June closes today and it has been genuinely wild. GitHub Copilot bills are exploding, Google is losing researchers like a leaky faucet, and Alphabet just completed the biggest equity raise in corporate history to fund compute. Here is what actually matters.
GitHub Just Ended Flat-Rate AI, and Developers Are Furious
For four years the deal was simple: pay $19 to $29 a month, use as much AI as you want. GitHub Copilot ended that deal on June 1.
Now one agentic session can run $30 to $40 in credits. Developers are posting screenshots of bills jumping from $29 to $750. One Reddit post that just said "Goodbye, Copilot" got shared thousands of times. The announcement thread on GitHub's own forum drew 900 downvotes.
This was always going to happen. Every AI company sold unlimited AI at prices that made no economic sense. The GPU compute behind a long agentic session costs real money, and $19 a month was never going to cover it for power users.

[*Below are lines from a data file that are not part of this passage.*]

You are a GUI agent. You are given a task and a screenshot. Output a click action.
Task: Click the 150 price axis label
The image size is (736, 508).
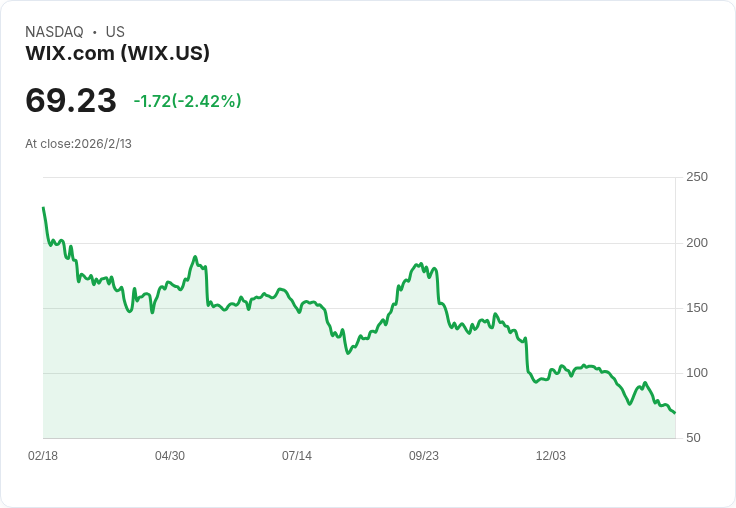(697, 308)
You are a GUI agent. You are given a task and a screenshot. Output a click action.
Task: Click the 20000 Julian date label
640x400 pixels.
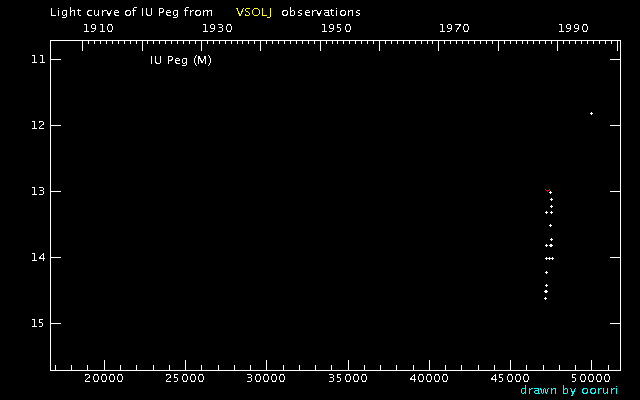104,378
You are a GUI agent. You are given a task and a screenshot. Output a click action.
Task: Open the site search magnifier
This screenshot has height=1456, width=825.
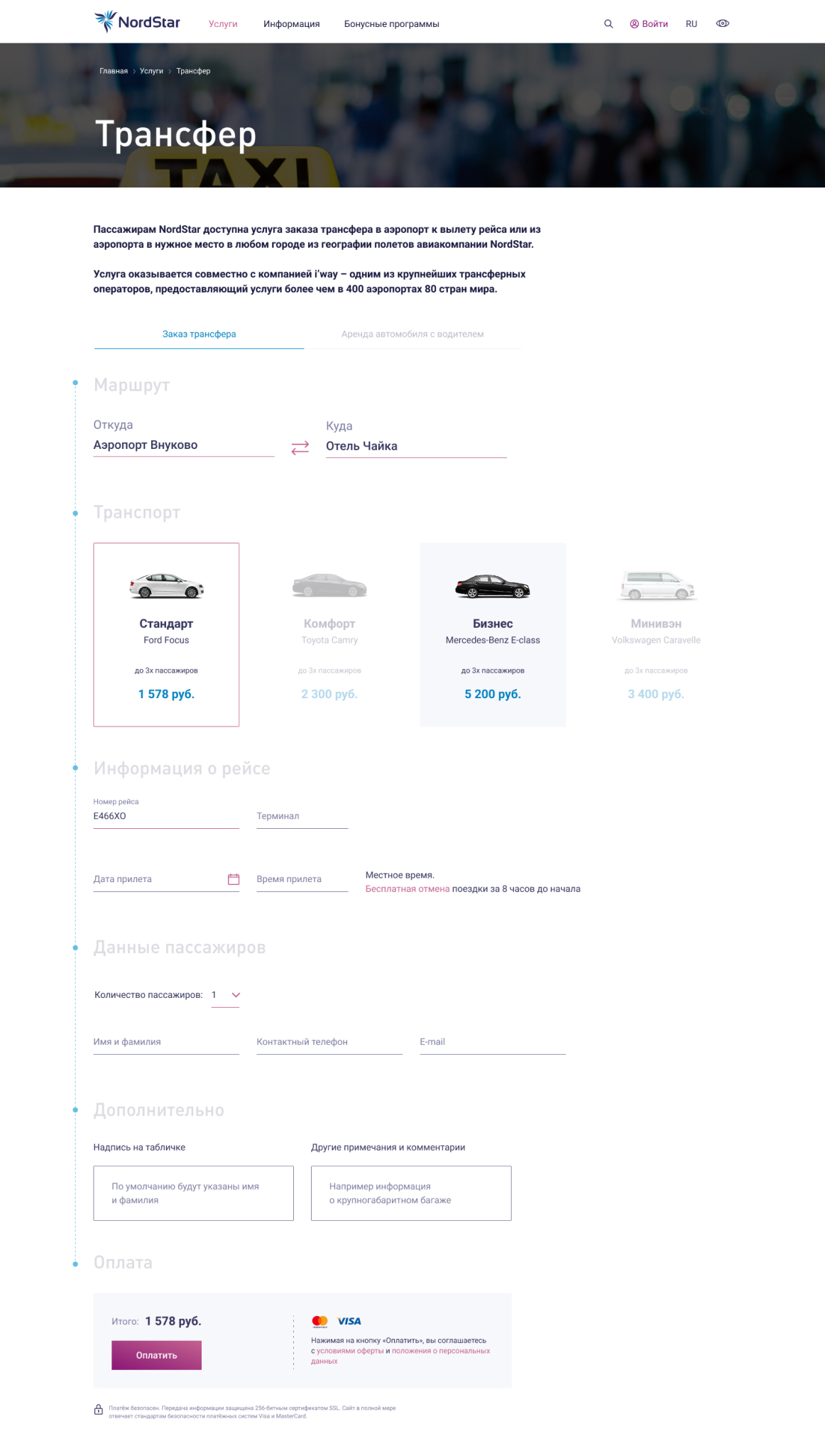[x=608, y=24]
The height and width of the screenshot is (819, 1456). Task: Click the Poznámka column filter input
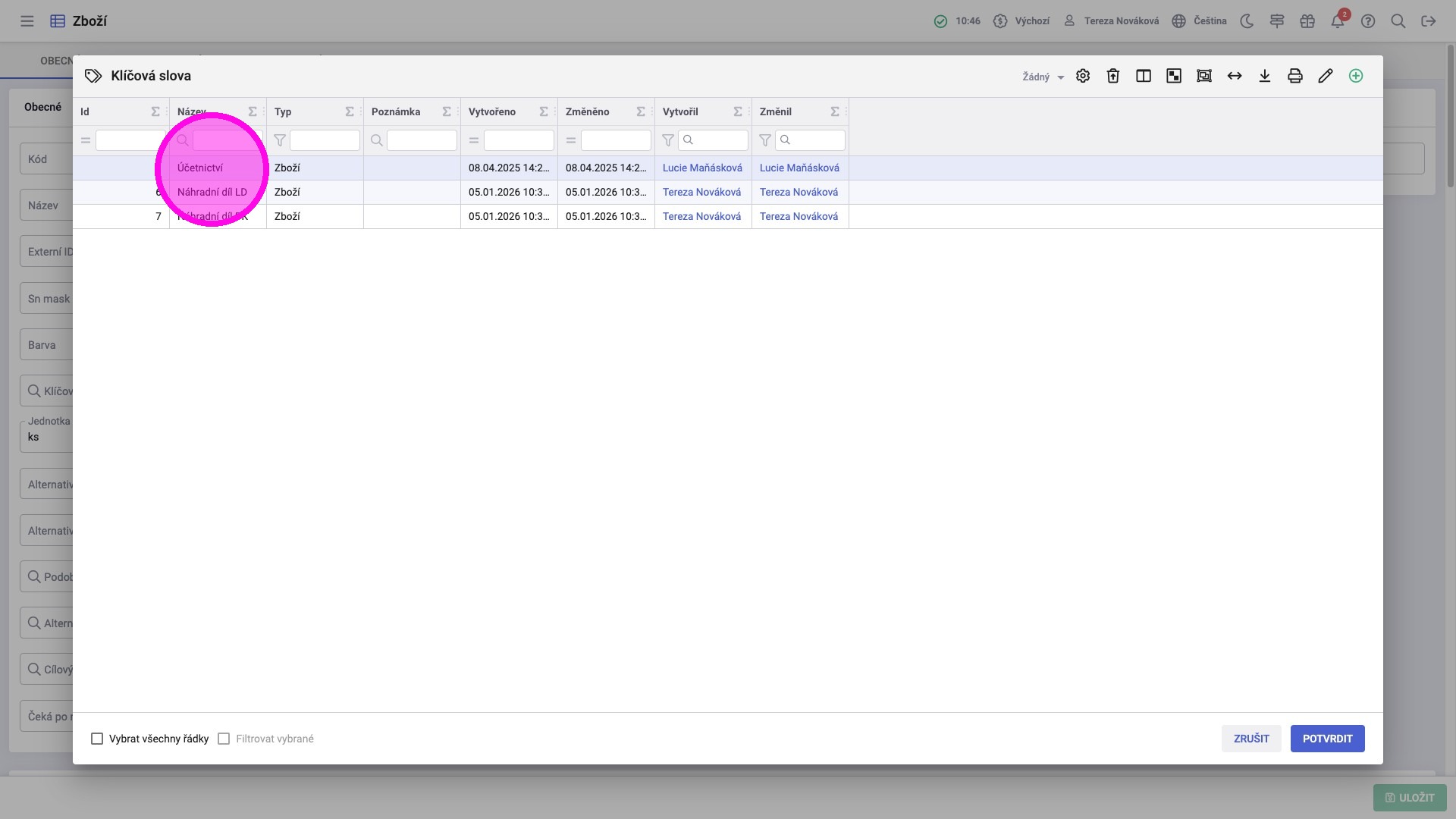coord(422,140)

The real question is where developers go now. Claude Code does not meter tokens on Pro. Cursor has stayed more predictable. GitHub handed its competitors a gift with this rollout, and it is hard to see how they win back the power users they just alienated.
Google Is Having the Worst Month of Any AI Lab, Ever
Six senior researchers gone in five months. Gemini 3.5 Pro missed its June deadline, a model that Polymarket was pricing at 97% chance of not shipping. The stock dropped 7% in a single session after John Jumper, Nobel Prize winner and AlphaFold creator, walked out the door to Anthropic.
Sergey Brin sent an internal memo saying they need to urgently bridge the gap in agentic execution. When a co-founder is writing fire-alarm memos, things are serious.
The six researchers who left cover exactly what Google needs right now: reasoning, training architecture, science, coding tools, and pretraining. That is not a coincidence. Anthropic and OpenAI picked off the people building the foundation of the next Gemini, and they did it in a five-month window.
Google is still a massive, well-capitalized organization with excellent engineers. But talent losses like this take years to recover from, not months. The July Gemini 3.5 Pro launch is going to need to deliver something genuinely impressive to shift this narrative.
Alphabet Raised 85 Billion Dollars, and That Is the Rational Move
The same week Google's stock was getting hammered, Alphabet closed an $84.75 billion equity raise, the largest in corporate history for AI infrastructure. Berkshire Hathaway put in $10 billion of that.
The logic is pretty simple. Sundar Pichai said demand for their AI solutions is currently exceeding available compute supply. If you believe that is true, and the numbers suggest it is, you raise capital and build more compute. Capex guidance for 2026 is $180 to $190 billion, and Pichai said 2027 will be even higher.
Buffett is not known for making bets on hype. A $10 billion Alphabet investment at a discount to February highs, entered when sentiment was terrible because of talent departures, is a fundamentals call. You do not walk away from $174 billion in annual operating cash flow and a 2 billion user AI product over researcher turnover.
The talent problem is real. The balance sheet is also real. Both can be true at the same time. June 2026 is the month those two things are running on parallel tracks, and it is genuinely interesting to watch.